为了获得可燃气体的放电及等离子体发射光谱特性, 进一步揭示等离子体助燃作用下燃料在稀燃状态的点火与燃烧特性, 在常压下以氩气作为载气对预混的甲烷和空气进行放电研究。 实验基于平行板电极射频(13.56 MHz)介质阻挡放电的等离子体发生装置, 首先在常压下对体积分数为90%氩气/10%空气的混合气体开展放电研究; 再在90%氩气含量不变的情况下, 调节空气含量并加入与之能形成燃烧化学当量比Φ＝1的甲烷, 氩气/甲烷/空气的混合气体同样能实现稳定而均匀的放电; 最后分别在90%氩气含量不变, 甲烷和空气在当量比为Φ＝0.4～1.9六种情况下进行放电实验。 由光谱仪记录不同放电工况下的发射光谱信息, 诊断反应产物类型, 利用观测到的氮分子第二正带系(0-2)380.4 nm和(1-3)375.4 nm处的发射谱线, 与自编程序计算的模拟谱线拟合, 得出分子转动温度(即气体温度)。 研究结果表明: 通过拟合模拟光谱与实验所测发射光谱的方法推测分子转动温度, 进而获得气体的平动温度, 氩气/空气放电的气体温度可达到1 150 K, 氩气/甲烷/空气Φ＝1时放电气体温度升高到1 390 K; 甲烷与空气形成不同当量比时, 所测等离子体气体温度相对于90%氩气/10%空气混合气体温度的温升在70～240 K范围变化; 由光谱信息观测到CH, H, OH和CH2O等活性粒子的存在以及气体温度的升高, 表明可燃成分混合气在射频电场放电作用下发生等离子体燃烧化学反应并释放出化学热。

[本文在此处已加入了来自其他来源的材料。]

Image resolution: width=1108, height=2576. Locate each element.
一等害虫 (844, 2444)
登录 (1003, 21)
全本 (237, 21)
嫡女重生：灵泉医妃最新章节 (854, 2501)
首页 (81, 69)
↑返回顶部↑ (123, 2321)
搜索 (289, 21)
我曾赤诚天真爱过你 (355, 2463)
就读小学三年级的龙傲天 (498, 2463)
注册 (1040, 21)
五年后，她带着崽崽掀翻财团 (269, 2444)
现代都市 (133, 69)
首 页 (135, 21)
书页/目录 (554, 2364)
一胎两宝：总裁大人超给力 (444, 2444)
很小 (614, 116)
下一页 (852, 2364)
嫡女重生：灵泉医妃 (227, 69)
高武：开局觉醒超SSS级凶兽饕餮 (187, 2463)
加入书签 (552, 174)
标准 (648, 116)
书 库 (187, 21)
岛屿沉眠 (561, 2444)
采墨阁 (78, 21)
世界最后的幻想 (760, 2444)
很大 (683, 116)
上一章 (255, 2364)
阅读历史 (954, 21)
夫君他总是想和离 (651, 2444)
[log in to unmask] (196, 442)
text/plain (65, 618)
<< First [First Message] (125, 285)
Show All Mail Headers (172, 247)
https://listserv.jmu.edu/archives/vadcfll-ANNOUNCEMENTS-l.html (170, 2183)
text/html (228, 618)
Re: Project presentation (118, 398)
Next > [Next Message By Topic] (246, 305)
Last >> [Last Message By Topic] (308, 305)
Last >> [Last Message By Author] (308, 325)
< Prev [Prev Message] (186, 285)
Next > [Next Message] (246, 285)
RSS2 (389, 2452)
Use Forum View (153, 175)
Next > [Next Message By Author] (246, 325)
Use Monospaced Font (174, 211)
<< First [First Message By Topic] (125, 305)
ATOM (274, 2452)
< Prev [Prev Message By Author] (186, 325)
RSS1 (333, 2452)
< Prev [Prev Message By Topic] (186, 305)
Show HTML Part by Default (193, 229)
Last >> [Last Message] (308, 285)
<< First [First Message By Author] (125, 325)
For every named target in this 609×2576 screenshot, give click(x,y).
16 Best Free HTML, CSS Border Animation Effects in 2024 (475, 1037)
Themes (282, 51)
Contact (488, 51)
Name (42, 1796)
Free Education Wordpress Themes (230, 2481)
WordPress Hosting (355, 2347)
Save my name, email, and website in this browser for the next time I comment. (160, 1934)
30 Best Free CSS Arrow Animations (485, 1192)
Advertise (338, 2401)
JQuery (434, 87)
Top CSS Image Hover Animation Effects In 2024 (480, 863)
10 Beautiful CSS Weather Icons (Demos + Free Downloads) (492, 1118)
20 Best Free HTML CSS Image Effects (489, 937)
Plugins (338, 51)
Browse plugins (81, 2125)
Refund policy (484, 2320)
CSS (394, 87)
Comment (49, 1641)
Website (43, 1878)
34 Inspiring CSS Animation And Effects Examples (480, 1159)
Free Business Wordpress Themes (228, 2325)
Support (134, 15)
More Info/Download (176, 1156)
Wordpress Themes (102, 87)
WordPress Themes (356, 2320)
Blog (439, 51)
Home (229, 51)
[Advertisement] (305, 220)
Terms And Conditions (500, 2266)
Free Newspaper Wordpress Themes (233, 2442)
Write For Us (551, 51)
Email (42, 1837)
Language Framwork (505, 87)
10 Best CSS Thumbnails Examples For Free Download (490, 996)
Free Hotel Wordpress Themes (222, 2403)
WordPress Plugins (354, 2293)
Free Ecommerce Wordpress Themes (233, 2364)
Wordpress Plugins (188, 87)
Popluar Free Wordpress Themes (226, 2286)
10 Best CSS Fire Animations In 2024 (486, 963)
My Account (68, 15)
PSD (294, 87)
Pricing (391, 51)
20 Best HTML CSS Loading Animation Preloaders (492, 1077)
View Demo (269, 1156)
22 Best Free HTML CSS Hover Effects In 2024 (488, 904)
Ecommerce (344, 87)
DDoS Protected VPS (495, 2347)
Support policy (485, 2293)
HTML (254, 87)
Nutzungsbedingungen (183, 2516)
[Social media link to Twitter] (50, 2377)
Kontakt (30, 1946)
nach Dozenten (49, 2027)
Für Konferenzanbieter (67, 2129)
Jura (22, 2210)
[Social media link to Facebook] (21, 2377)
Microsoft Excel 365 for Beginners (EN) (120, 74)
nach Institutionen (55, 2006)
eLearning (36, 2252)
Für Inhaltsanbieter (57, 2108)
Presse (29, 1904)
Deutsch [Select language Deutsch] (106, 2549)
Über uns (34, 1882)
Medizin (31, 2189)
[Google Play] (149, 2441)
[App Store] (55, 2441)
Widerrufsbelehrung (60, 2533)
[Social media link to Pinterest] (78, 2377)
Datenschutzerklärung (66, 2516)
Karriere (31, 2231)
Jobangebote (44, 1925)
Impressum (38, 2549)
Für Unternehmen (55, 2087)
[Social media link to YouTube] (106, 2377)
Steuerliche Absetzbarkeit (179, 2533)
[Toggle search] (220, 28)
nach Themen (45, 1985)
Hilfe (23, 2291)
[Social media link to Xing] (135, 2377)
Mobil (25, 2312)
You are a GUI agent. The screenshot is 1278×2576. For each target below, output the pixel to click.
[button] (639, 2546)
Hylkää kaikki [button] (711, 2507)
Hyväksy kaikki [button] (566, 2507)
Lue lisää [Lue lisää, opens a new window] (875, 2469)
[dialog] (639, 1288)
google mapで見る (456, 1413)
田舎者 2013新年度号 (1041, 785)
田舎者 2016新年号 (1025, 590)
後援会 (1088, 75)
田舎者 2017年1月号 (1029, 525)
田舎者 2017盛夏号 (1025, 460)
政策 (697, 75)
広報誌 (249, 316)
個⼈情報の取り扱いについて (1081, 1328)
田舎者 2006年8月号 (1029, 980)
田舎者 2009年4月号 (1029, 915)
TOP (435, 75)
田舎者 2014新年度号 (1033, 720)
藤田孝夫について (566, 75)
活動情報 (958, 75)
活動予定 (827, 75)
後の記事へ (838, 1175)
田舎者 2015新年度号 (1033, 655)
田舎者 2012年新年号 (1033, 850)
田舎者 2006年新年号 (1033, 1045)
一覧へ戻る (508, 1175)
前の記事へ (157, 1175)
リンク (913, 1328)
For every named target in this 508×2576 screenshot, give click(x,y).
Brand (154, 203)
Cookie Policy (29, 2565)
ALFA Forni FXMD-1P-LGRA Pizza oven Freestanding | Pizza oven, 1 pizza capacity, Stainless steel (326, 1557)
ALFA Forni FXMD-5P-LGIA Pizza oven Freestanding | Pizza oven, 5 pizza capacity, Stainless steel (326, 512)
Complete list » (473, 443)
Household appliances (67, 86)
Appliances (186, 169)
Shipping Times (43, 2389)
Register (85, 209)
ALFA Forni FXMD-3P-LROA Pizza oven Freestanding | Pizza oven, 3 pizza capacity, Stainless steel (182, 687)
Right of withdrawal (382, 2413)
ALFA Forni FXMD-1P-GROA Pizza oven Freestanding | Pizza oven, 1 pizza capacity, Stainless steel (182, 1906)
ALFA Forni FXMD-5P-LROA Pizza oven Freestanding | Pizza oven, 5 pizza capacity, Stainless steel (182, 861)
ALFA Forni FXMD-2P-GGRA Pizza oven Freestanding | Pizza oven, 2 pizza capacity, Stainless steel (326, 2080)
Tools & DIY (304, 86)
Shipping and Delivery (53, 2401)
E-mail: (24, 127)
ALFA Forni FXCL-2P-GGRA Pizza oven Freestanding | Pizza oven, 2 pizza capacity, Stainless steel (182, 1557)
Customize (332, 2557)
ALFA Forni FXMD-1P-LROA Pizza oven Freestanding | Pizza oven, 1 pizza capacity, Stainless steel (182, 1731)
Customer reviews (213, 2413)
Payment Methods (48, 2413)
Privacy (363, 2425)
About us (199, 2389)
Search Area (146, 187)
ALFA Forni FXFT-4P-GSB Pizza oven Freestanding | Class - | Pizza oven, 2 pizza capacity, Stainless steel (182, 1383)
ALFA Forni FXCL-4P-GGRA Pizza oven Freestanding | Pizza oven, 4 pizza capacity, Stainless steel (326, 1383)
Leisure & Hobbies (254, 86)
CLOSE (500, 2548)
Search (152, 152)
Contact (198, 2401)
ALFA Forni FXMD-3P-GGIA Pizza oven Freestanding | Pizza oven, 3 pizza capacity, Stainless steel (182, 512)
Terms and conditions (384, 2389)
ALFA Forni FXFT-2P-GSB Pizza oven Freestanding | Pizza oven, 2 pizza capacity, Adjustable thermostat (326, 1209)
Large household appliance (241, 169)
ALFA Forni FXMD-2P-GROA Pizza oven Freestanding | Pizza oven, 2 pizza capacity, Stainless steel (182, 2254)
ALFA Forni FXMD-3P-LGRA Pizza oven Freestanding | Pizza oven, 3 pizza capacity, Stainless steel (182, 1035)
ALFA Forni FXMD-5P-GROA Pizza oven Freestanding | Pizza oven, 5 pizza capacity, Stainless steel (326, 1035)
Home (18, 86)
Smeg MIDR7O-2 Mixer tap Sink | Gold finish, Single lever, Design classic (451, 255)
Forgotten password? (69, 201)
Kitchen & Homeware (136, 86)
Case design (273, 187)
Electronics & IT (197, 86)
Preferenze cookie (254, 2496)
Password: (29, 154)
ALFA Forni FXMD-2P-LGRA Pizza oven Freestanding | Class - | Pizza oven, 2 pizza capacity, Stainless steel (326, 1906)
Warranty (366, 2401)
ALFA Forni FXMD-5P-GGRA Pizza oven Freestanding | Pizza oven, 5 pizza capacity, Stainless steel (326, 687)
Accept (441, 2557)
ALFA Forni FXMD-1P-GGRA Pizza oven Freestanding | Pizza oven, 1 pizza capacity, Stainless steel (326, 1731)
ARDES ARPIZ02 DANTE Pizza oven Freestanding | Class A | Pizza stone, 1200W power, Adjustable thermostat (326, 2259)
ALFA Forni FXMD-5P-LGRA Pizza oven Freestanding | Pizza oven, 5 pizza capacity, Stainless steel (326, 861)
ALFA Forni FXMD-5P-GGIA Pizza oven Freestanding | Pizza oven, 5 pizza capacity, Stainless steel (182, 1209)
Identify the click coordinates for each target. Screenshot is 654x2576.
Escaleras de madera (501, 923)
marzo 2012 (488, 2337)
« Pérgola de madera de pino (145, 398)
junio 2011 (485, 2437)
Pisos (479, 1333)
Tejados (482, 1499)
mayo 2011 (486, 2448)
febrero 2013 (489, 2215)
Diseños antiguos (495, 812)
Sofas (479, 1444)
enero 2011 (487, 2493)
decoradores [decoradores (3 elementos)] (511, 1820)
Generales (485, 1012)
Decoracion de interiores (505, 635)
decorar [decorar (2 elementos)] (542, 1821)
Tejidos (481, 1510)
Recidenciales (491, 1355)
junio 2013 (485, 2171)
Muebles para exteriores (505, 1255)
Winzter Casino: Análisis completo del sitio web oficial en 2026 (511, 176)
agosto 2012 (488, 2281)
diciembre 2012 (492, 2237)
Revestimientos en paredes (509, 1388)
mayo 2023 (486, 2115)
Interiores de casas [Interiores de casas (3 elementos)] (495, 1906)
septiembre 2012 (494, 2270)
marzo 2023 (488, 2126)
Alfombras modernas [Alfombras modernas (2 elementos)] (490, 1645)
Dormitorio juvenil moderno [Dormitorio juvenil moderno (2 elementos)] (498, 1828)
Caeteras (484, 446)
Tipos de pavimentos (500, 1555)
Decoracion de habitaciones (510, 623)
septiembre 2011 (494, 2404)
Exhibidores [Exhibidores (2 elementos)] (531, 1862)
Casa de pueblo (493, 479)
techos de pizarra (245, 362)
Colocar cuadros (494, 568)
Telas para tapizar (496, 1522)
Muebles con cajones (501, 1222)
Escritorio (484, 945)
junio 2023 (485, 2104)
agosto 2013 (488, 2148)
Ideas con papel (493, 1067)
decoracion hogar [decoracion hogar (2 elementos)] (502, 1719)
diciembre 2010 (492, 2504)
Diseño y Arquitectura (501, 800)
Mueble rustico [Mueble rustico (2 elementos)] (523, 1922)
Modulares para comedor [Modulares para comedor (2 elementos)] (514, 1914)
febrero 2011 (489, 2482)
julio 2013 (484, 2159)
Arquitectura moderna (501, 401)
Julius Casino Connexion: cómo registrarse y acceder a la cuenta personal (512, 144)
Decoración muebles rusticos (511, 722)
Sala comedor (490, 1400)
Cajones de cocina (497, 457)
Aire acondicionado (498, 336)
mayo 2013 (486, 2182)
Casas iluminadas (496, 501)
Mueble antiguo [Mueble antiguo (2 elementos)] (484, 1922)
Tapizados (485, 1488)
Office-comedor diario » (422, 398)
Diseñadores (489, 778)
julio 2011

The discharge of methane/air mixture gas had been investigated by using argon as carrier gas under atmospheric pressure for the first time. The characteristics of the discharge and the emission spectra of the plasma were gained to reveal the properties of ignition and combustion of the mixture gas assisted by plasma under lean-burn condition. Based on the parallel-plate electrode radio frequency (13.56 MHz) dielectric barrier discharge plasma generator, the discharge behavior of the gas mixture, with volume fraction of 90% argon and 10% air, was studied by experiments under atmospheric pressure. A stable and uniform discharge was achieved when methane had been added into the mixture gas at stoichiometric ratio (Φ＝1), while the content of argon maintained at 90%. At last, six discharge experiments were made at different level of the equivalent ratio (0.4 to 1.9). To identify the radicals generated during the process, the data of the emission spectrum were recorded by the spectrometer under different discharge conditions. By using a program compiled by the authors for the nitrogen second positive band system simulation, comparison between the experimental and simulated spectra of band (0-2) 380.4 nm, (1-3) 375.4 nm was used to determine the rotational temperature of nitrogen molecules. The rotational temperature is considered as the temperature of discharge gas. Research results show that the discharging gas temperature would reach 1 150 K in the case of 90%argon/10%air; the temperature would rise to 1 390 K when the mixture was added stoichiometric air and methane; in the case of different equivalence ratios, the plasma gas temperature would go up at the range of 70～240 K, against the mixture of 90%Argon/10%air; The existence of some active radicals, such as CH/H/OH/CH2O, and the raise of temperature indicated that plasma chemical reaction occurred and the release of chemical heat.